■ Directions: Return each line of the listing that has the word "accomplish" in it.

■ Records for the task:
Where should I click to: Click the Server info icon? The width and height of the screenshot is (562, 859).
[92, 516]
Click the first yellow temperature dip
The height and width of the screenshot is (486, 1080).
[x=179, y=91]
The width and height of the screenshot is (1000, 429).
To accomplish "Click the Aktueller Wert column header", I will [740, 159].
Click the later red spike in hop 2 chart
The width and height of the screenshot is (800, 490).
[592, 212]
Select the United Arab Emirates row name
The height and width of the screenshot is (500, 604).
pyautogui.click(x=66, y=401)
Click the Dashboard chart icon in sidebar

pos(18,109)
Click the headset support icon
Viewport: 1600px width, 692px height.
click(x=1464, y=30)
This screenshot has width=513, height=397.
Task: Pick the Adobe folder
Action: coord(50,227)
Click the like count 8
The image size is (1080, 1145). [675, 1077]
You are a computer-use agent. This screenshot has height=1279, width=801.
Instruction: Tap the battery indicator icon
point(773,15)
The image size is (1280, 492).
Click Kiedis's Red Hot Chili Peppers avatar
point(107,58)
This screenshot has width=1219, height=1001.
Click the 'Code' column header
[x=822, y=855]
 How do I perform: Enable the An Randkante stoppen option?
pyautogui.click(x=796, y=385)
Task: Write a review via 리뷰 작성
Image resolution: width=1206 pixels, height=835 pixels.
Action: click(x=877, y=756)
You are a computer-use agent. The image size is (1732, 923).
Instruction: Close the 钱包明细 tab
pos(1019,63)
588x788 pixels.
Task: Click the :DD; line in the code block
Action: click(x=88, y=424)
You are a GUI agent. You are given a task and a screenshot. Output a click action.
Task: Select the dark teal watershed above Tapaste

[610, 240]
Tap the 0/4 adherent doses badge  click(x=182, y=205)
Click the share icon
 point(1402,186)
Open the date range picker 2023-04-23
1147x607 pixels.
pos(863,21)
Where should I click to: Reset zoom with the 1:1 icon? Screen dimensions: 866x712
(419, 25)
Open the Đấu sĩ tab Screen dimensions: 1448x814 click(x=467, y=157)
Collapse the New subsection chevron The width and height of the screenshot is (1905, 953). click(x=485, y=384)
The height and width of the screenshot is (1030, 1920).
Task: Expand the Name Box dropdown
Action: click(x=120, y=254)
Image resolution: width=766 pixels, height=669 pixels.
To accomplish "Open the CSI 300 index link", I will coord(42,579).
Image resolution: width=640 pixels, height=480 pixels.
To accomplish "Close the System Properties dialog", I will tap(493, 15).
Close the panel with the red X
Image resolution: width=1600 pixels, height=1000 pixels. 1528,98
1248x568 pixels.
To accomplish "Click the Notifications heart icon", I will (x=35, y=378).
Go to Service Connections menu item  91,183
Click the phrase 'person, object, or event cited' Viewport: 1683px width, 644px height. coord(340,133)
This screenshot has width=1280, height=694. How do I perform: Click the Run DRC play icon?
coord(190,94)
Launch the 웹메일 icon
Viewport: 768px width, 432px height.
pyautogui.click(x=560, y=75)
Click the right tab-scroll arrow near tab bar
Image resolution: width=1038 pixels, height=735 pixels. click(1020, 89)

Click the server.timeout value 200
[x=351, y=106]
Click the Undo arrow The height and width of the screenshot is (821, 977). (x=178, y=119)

■ Answer for the task:
To accomplish "Click the Aktueller Wert column header", I will [740, 159].
To accomplish "Open the CSI 300 index link", I will coord(42,579).
To accomplish "Close the System Properties dialog", I will tap(493, 15).
To accomplish "Click the Notifications heart icon", I will (x=35, y=378).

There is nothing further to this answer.